Comme nous l’avions écrit précédemment, la fête à Paris a bien eu lieu dans les rues de notre quartier des Halles, sous nos yeux et dans nos oreilles.

Conformément aux épisodes précédents nous riverains avons été “globalement sous contrôle” d’une situation de troubles à l’ordre public suivant la terminologie consacrée.

Les riverains et commerçants de notre quartier subissent ces jours et ces nuits qui se répètent à intervalles réguliers.

Dès 14 heures le samedi 30 mai des pétards très puissants et des mortiers entraient en jeu bien avant le match PSG-Arsenal.

Des bars et restaurants avisés limitaient les entrées et d’autres fermaient.
Dans la foule de jeunes on voyait déjà des individus au visage masqué, jamais un bon signe.

Et puis après tout le reste s’est déroulé comme attendu.
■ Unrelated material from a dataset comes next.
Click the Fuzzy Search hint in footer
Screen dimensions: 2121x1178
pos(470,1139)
Pétards, feux d’artifice à hauteur des fenêtres, destruction de mobiliers urbains divers, charges et provocations contre les forces de l’ordre qui naturellement répliquent avec des grenades assourdissantes et des gaz lacrymogènes.

Ambiance garantie.

De 14 heures à 06 heures du matin, c’est long.

Encore des heures de stress, d’enfermement, de soutien pour les enfants apeurés, d’angoisse pour les animaux domestiques terrorisés par le bruit.
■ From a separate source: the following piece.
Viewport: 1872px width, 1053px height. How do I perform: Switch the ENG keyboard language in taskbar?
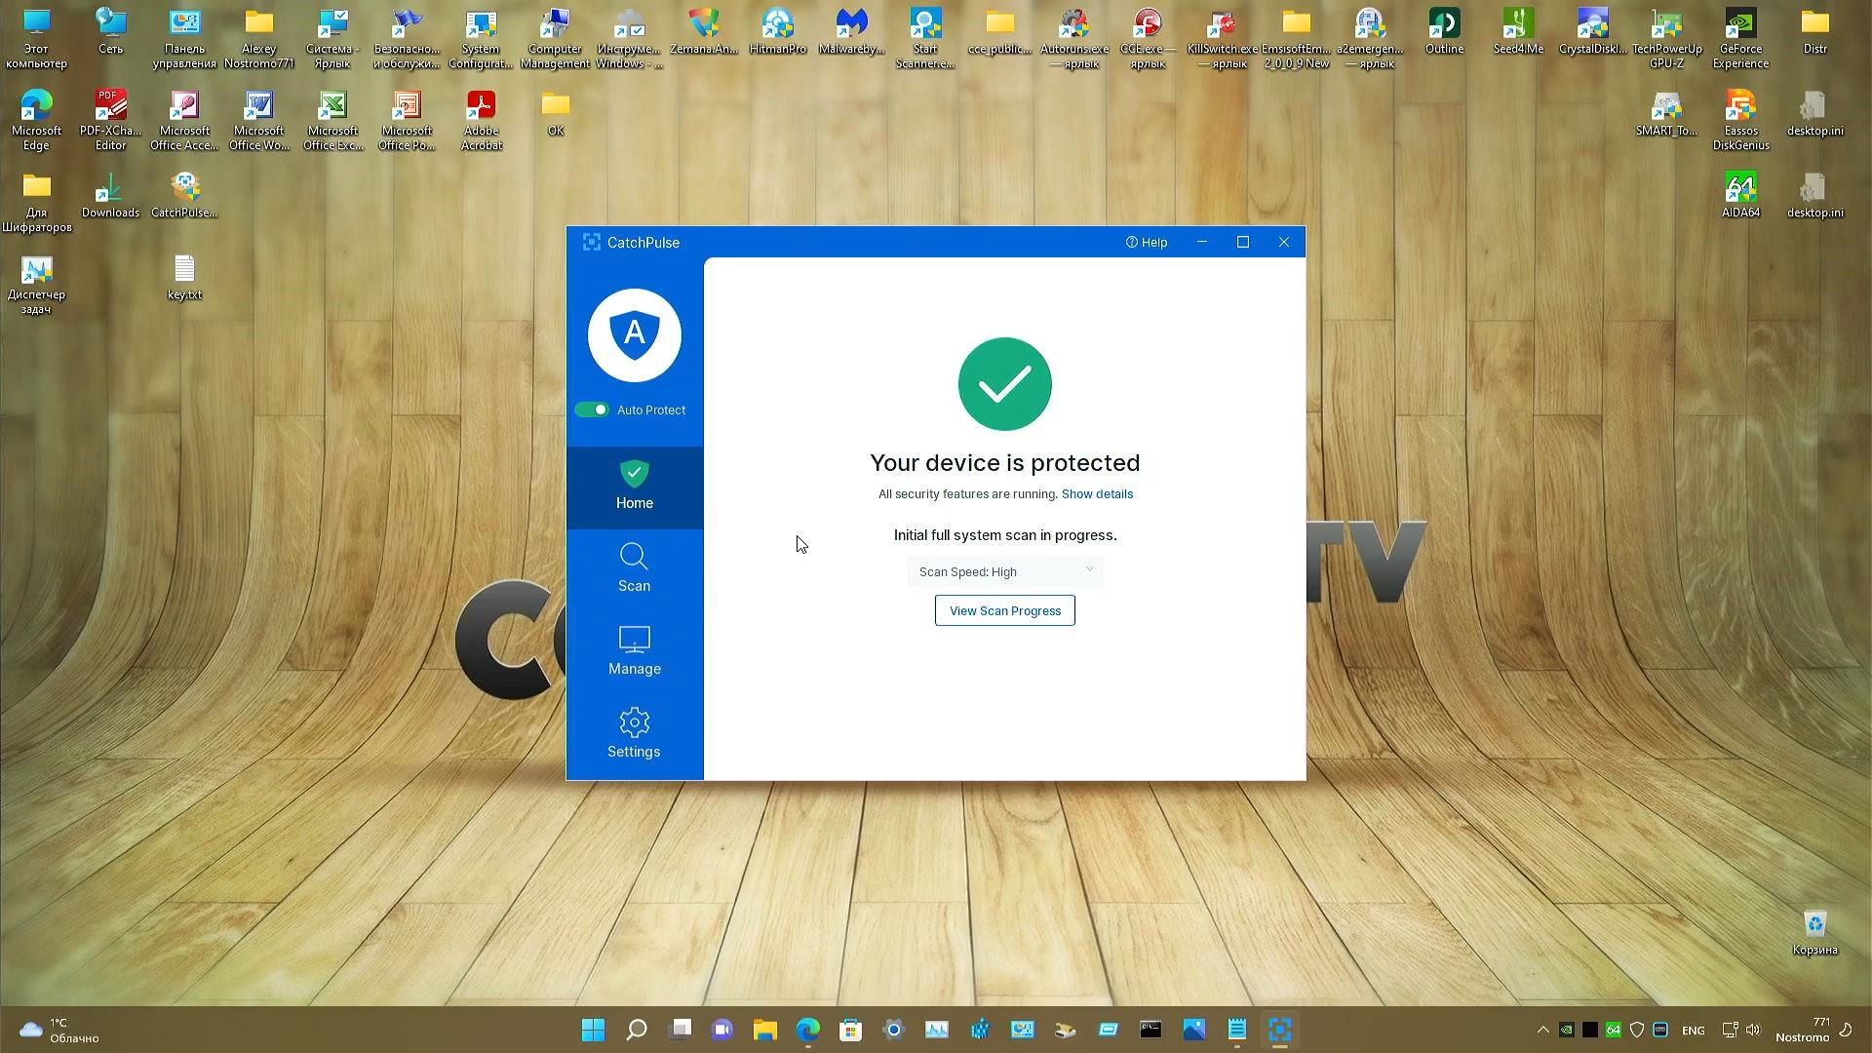click(1694, 1030)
On entend parler du droit à la fête….
Certes…
Comme dit l’adage le droit à la fête s’arrête où la liberté des autres commence.
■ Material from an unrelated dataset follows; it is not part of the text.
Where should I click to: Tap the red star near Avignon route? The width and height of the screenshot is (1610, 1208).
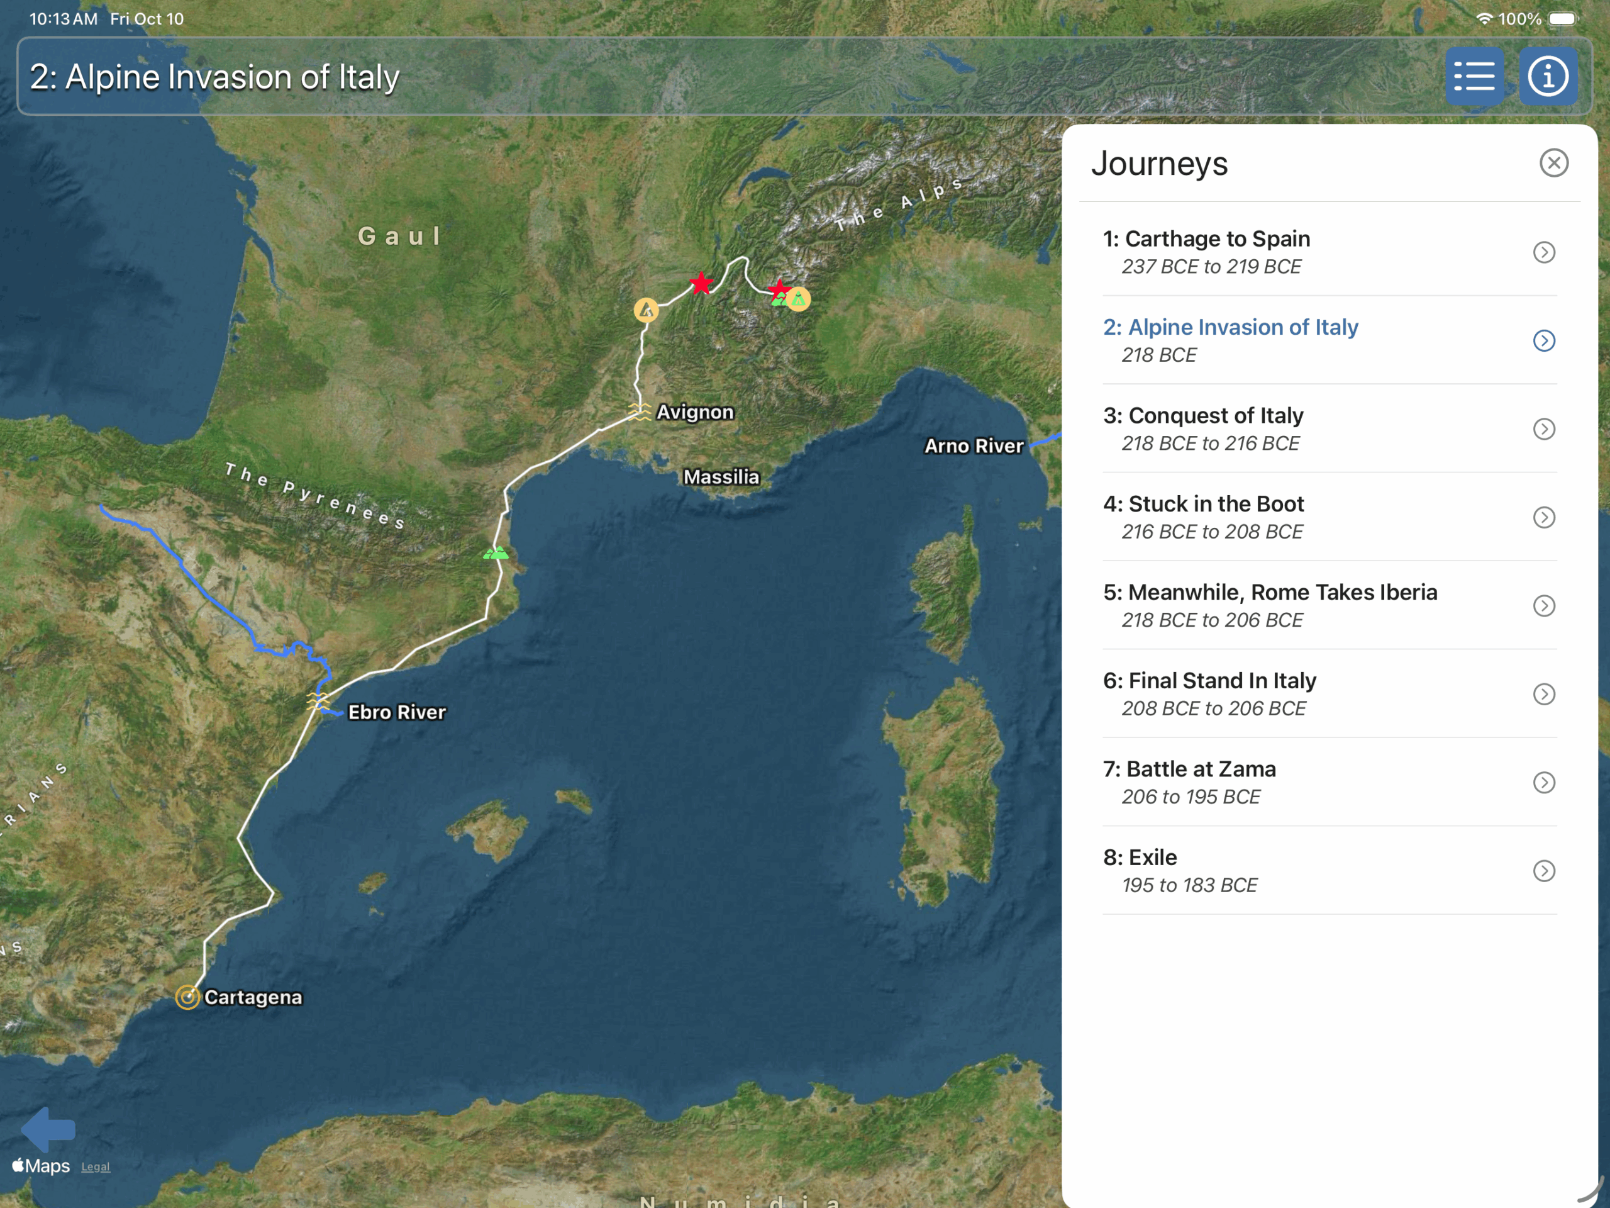tap(701, 283)
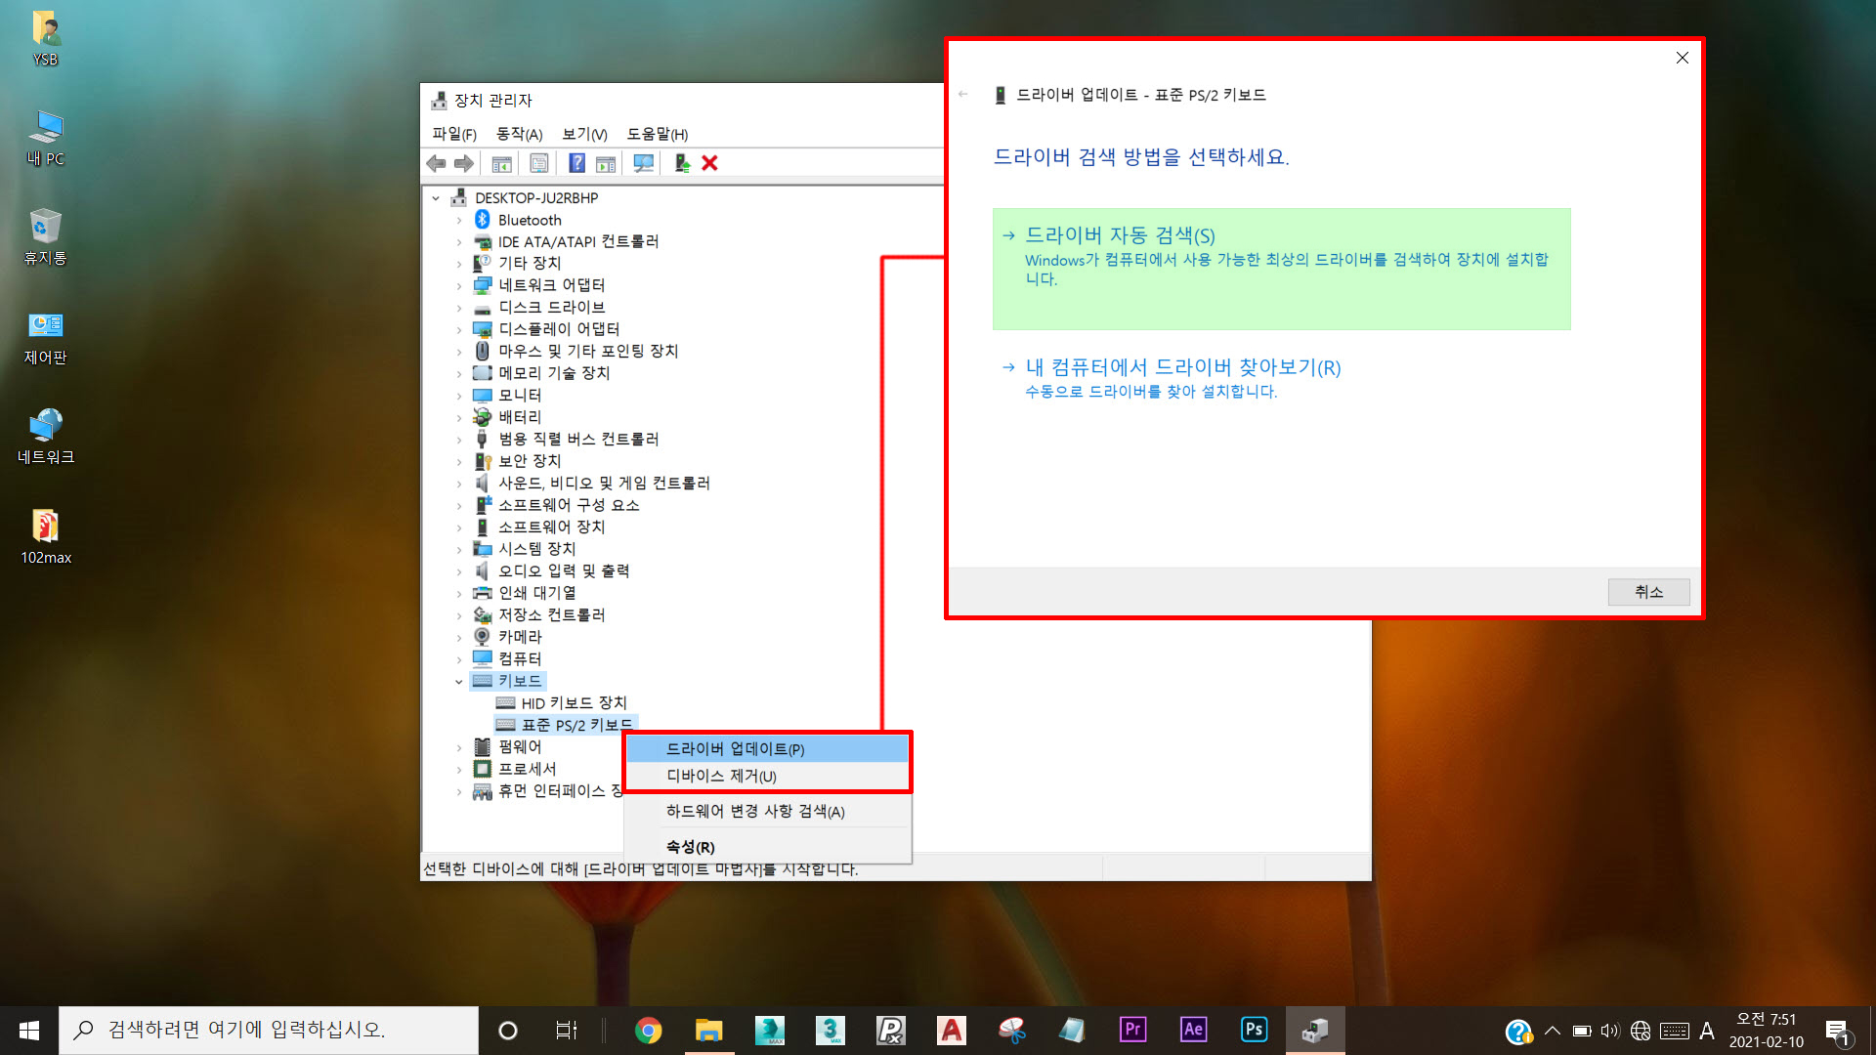Select 디바이스 제거(U) in context menu

[721, 777]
En nombre les supporters pacifiques et les chercheurs de problèmes sont une minorité par rapport aux parisiens tous âges confondus qui globalement n’éprouvent pas grand-chose pour les victoires ou les défaites du PSG.

Les habitants ont aussi des droits, en premier lieu le droit à une vie tranquille en sécurité.

Notre association n’a aucune compétence pour expliquer ces déferlements de violences urbaines.

Nous ne sommes pas sociologues, anthropologues, psychologues, policiers, politiciens.

Il n’y a pas de tendance politique particulière dans notre association.

Cependant nous avons une qualité essentielle, nous sommes témoins de la vie quotidienne aux Halles depuis plus de 50 ans pour certains.

Or le cœur battant de Paris est l’objet de dégradations et de manifestations violentes en hausse année après année.

En 2025 nous avions déjà subi les fêtes dites du football, puis la catastrophique fête de la musique et enfin quelques attroupements spontanés liés à des lancements commerciaux.

Les témoignages sont unanimes et concordent.

Toutes les rues du quartier des Halles sont soumises à une très haute pression physique et psychologique.

Ces événements à débordements prévisibles sont si connus et répétés que ceux qui le peuvent vont chercher un asile de 24 heures “ailleurs ” quittant donc leur logement.

Quelle est la bonne raison pour laquelle nous devrions accepter d’être victimes régulières de ces troubles à l’ordre public?

Troubles qui s’ajoutent à une réalité quotidienne déjà compliquée dans notre quartier, nous en parlons régulièrement.

Nous n’avons pas encore trouvé la réponse.